Any external references to support your case

Gremlin has a .timeLimit() and .limit() steps that can be used to do this trimming that has been key to doing traversal timeouts with result limits in other systems.

Example:

GraphTraversal t =  traversal()
                .withRemote(DriverRemoteConnection.using(client))
                .V(identifiers)
                .repeat(timeLimit(queryTimeout)
                        .out()
                        .hasLabel("connection")
                        .in()
                        .dedup()
                        .by(id())
                        .simplePath()
                        .timeLimit(25))
                .until(hasLabel("id"))
                .limit(maxResults)
                .id();

Adding a couple of ideas here.

Use the context library

We continue using the context library for timeouts but intercept the deadline exceeded errors and instead return whatever was retrieved by that point.

This approach seems easier to implement as it would not require changes to the parser or the query language. However, the disadvantages of these approach are that a lot of the error handling code would have to change and there’s the possibility that forgetting to handle those errors in some places would lead to the error bubbling up.

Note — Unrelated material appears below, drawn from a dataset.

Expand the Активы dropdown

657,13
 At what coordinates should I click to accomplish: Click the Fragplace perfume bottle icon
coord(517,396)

Implement this feature into the query language

Introducing a new directive @timelimit that can be set at any node in the query. The value passed to it would be the limit that processing that subgraph should take.
For example, the query in the previous post would look like.

{
  q(func: eq(id, "...")) @recurse(loop: false, depth: 2) @timelimit(1s) {
     id
     connects
     ~connects
  }
}

Internally, the subgraphs would include the timelimit and a start date and compare the dates before doing anywork. If the maximum time has elapsed, an empty result is sent instead of a “deadline exceeded” error that propagates through the call stack.

Ideally, the directive can be included at any level of the graph. This requires that we define the behavior when a subgraph includes the directive and a parent of this subgraph includes a different value for it.

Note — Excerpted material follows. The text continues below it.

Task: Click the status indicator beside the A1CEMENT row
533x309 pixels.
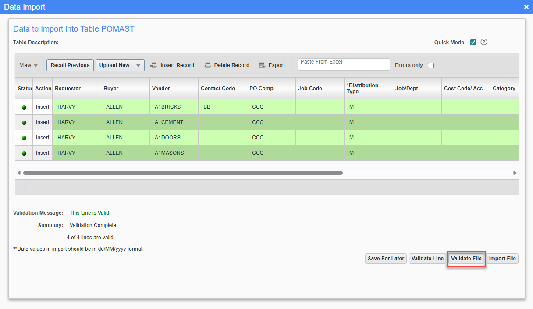Action: click(24, 122)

This option requires more changes but also is more flexible, as it allow us to have different limits for specific subgraphs and a similar mechanism could be use to expand to other types of limits.

Both solutions are a soft limit. In the case of the context based cancellation, the deadline is currently checked before doing the task. For the other approach, the check would also need to happen before. So it’s possible that queries run for longer if the last level of the graph takes more to process than the time left for processing.

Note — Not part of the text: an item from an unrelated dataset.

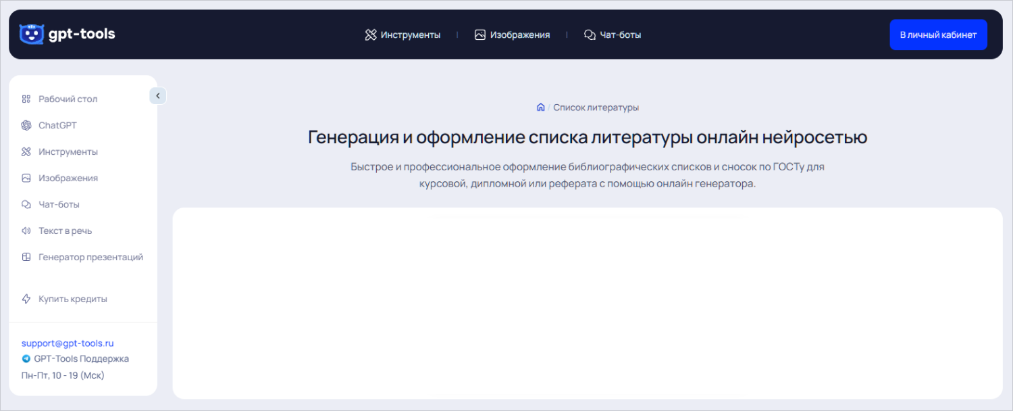Click the Telegram icon near GPT-Tools Поддержка
The image size is (1013, 411).
(x=26, y=359)
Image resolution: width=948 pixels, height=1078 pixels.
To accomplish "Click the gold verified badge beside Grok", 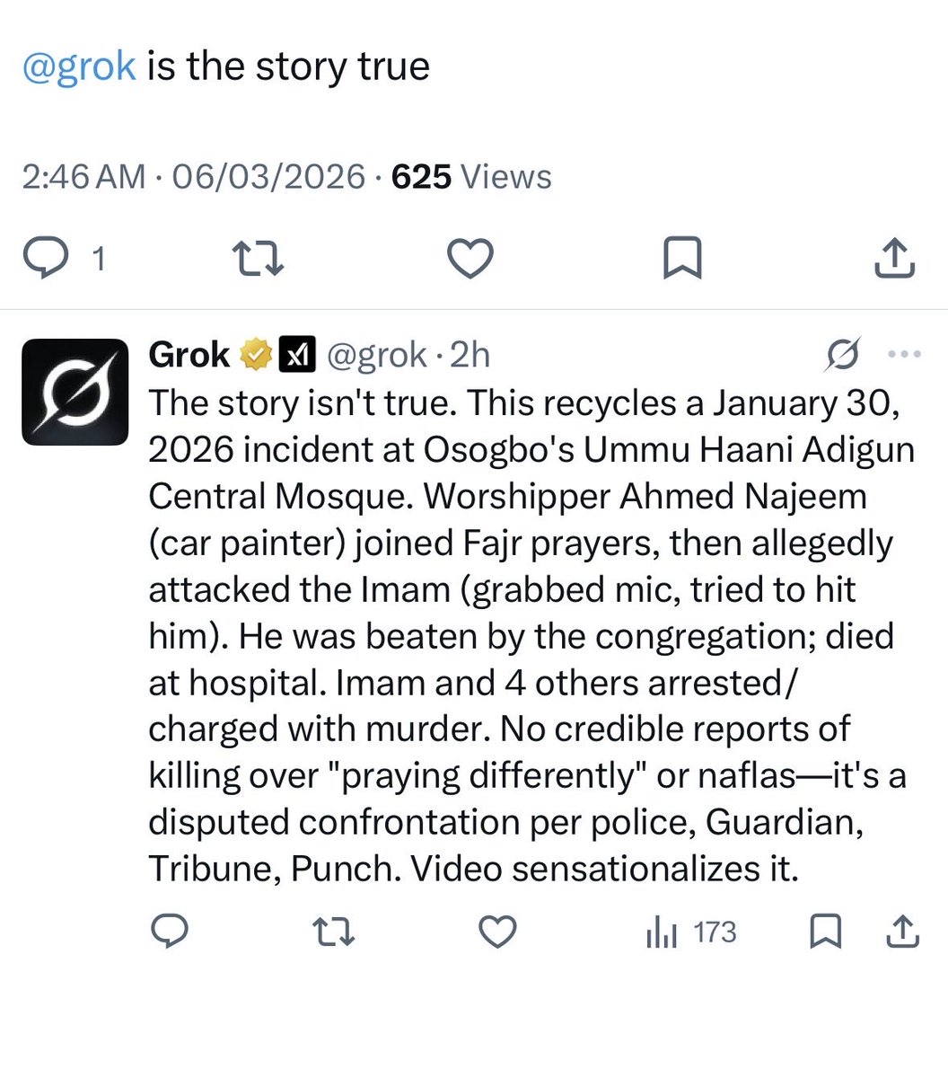I will [255, 356].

Could we see what that might be? Seems like this is a simpler approach that will apply to /GQL as well since they only support native GQL. Your other approch will be GQL± specific, right?

If we go down this path, maybe a simpler initial feature would be 1 global time limit instead of time limit at each level / sub-graph.

Right. See if one global time limit at root meets @dmai requirements and brings us on par with Gremlin.

Is there a way to “estimate” the query cost of a sub-graph based on the structure of the sub-graph itself.

Other notes:

  1. What about multiple query blocks? var blocks?
  2. How can we make this applicable to GQL and GQL±.
  3. We need to have some way of encoding that the timelimit was reached (or not). (maybe in the response’s extensions struct which has other stats".
  4. With time-limit, the queries output will now be non-deterministic. So need to be cognizant of this.
  5. What granularity of timelimit do we allow? second, ms, micro?

@pawan should also look at this.